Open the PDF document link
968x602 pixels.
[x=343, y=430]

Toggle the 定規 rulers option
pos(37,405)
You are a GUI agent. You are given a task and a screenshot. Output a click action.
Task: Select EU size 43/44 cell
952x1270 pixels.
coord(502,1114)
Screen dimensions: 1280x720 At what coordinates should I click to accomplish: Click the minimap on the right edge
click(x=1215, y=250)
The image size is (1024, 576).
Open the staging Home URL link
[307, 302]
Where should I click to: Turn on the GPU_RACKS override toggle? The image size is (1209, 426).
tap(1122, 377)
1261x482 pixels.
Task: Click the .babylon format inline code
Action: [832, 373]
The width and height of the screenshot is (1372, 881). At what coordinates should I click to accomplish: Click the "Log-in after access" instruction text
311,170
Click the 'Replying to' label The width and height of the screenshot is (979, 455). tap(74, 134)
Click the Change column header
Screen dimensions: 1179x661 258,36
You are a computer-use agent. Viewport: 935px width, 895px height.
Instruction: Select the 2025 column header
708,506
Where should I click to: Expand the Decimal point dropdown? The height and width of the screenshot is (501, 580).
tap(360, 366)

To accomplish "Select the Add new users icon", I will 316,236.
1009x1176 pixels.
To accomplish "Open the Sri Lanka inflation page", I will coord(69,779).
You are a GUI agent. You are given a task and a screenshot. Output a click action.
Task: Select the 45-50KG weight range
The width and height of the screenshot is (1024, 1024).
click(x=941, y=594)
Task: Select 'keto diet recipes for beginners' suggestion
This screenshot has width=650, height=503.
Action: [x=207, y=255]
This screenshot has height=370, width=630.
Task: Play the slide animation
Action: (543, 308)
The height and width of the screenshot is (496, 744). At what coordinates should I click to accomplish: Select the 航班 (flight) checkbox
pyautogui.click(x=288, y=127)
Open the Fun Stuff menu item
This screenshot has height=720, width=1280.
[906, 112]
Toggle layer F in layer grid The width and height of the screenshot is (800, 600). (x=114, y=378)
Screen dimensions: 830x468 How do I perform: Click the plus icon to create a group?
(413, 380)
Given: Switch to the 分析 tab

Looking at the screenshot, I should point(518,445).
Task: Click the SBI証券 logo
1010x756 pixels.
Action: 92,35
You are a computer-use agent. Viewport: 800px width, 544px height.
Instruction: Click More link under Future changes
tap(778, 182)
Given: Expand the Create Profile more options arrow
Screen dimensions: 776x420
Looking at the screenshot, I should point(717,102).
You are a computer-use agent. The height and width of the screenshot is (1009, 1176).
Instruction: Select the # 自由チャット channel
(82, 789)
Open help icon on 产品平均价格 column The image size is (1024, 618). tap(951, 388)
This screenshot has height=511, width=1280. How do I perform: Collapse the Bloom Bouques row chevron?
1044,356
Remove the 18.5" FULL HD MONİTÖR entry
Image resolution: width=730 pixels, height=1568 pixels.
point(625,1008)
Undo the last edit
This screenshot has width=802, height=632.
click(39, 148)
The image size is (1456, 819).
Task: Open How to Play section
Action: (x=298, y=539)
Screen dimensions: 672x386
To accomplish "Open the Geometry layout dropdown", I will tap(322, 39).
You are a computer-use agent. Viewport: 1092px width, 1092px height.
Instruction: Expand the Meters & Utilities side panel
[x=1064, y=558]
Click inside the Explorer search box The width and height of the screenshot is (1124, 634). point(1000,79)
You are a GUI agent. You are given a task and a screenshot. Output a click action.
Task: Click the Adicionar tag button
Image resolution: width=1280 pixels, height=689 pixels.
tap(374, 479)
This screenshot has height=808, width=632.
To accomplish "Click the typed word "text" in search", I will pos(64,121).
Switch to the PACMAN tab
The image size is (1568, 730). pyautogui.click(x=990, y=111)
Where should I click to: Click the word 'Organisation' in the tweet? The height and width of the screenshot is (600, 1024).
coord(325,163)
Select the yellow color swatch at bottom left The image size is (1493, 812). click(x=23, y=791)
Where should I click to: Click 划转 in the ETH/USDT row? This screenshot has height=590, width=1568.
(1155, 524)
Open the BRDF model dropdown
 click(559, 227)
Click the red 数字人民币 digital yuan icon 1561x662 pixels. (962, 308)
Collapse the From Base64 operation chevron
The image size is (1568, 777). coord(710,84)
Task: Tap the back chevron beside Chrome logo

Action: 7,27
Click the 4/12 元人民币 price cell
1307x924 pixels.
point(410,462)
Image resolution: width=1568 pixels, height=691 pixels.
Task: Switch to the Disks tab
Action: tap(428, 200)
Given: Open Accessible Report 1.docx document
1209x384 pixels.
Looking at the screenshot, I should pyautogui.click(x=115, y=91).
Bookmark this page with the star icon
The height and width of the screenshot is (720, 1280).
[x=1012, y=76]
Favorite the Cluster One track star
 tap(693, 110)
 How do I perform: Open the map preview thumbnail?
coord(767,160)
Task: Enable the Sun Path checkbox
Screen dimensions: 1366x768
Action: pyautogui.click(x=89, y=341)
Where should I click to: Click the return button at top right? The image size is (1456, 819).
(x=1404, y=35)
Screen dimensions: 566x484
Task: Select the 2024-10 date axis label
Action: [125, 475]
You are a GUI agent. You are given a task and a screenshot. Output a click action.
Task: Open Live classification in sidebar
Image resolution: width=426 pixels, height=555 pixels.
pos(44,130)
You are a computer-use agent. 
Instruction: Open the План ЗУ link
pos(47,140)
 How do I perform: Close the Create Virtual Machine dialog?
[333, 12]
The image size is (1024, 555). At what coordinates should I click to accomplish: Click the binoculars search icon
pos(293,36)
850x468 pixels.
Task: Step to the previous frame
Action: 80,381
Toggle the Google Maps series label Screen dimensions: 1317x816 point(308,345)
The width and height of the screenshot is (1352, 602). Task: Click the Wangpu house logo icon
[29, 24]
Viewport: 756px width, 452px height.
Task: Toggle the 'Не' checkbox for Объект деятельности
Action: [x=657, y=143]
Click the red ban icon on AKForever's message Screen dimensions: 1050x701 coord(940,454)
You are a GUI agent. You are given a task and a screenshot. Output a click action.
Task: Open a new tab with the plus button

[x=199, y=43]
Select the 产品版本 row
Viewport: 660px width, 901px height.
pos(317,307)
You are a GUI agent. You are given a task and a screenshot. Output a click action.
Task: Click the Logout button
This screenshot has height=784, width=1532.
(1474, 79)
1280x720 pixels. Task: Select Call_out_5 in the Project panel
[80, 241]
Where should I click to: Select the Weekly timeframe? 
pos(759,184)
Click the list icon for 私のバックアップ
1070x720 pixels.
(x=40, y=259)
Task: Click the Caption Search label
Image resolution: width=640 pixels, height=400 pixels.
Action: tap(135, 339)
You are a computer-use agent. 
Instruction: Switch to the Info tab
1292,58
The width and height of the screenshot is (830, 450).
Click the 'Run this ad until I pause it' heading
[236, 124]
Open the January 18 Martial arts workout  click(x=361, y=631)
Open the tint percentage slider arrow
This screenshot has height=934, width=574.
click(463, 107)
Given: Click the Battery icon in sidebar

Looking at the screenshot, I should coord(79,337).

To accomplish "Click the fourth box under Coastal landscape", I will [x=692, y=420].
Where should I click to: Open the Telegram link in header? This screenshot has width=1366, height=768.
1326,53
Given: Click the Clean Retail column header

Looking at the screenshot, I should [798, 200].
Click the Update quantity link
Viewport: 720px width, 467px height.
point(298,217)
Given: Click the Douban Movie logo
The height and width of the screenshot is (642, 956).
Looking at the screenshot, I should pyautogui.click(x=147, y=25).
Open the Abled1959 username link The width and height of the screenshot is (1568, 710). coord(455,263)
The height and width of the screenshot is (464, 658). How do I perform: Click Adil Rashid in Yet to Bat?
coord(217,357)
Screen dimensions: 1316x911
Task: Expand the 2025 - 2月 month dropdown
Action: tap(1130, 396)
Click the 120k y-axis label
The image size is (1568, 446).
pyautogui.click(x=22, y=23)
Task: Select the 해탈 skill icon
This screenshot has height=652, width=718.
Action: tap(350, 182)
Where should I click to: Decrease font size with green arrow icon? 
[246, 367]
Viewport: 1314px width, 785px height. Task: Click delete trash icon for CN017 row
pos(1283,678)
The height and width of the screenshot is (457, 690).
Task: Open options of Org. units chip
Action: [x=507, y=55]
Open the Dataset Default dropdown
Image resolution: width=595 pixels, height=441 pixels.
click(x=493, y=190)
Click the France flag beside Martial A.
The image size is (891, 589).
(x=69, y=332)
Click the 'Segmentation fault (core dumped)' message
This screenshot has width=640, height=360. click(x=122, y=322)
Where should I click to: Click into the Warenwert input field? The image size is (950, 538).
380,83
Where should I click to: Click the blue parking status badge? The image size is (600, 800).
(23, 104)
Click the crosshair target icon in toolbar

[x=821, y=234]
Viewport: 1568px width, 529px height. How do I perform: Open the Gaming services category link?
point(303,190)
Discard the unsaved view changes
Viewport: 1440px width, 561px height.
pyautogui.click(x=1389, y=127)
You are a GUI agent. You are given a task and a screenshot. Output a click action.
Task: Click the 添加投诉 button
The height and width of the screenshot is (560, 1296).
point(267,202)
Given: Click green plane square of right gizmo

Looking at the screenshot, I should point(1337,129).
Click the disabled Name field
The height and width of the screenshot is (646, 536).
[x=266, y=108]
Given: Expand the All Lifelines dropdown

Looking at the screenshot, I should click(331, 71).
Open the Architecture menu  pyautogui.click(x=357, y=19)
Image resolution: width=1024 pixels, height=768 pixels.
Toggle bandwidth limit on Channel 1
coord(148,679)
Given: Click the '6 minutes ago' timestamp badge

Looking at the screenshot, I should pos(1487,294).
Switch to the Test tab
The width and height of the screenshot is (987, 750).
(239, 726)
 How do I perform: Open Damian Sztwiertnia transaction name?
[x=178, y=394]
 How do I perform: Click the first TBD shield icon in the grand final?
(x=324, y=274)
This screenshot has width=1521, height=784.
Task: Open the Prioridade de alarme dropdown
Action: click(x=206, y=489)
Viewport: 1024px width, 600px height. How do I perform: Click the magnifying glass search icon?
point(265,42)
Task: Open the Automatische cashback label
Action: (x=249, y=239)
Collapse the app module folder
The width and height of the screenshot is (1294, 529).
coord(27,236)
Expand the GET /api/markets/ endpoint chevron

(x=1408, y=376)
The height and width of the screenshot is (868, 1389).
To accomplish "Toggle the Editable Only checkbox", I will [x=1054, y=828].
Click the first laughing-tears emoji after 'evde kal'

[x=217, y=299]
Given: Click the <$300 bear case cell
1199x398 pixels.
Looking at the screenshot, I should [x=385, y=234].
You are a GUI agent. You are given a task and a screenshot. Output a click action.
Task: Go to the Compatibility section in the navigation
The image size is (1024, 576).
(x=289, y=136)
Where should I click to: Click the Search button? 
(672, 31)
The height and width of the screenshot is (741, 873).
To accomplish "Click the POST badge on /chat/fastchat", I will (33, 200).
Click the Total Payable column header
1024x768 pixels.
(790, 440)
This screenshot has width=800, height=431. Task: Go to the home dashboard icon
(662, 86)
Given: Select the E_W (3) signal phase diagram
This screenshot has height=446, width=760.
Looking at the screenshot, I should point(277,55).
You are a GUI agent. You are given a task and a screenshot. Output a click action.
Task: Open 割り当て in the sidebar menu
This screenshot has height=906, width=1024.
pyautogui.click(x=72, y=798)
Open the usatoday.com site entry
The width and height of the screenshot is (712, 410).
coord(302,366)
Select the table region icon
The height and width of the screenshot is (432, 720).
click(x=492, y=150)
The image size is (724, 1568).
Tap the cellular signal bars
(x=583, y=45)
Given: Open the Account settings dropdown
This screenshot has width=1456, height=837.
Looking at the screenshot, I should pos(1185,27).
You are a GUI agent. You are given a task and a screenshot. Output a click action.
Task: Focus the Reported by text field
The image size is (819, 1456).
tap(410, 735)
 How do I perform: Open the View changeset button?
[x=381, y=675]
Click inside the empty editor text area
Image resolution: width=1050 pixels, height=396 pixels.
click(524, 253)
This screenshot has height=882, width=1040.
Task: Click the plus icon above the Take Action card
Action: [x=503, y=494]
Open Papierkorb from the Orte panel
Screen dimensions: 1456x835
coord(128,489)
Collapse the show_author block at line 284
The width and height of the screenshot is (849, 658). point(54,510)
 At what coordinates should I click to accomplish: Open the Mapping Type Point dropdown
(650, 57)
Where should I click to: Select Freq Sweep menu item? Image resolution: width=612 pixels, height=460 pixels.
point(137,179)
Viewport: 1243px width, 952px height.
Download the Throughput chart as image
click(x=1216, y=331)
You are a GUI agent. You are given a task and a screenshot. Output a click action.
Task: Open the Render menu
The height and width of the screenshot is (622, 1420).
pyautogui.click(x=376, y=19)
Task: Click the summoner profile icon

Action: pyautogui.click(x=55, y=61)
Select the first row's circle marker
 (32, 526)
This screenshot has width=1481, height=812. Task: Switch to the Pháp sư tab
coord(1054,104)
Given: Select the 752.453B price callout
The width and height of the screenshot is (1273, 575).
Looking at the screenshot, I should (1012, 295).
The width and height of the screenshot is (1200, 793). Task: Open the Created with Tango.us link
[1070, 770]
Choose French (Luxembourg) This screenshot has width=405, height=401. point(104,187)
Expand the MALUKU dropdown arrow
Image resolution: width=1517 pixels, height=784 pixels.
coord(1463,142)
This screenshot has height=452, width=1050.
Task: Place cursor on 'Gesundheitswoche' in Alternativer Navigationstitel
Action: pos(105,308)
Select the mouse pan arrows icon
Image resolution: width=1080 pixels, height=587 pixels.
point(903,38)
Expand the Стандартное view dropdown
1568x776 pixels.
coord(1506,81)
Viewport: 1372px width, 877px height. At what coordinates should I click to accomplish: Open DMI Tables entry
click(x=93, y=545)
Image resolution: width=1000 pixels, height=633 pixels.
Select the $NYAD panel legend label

----

- _THE PROBLEM_
If a line in the records above has the word "price", copy it out.

- _ANSWER TO THIS TASK_
Click the 4/12 元人民币 price cell
Given: Select the 752.453B price callout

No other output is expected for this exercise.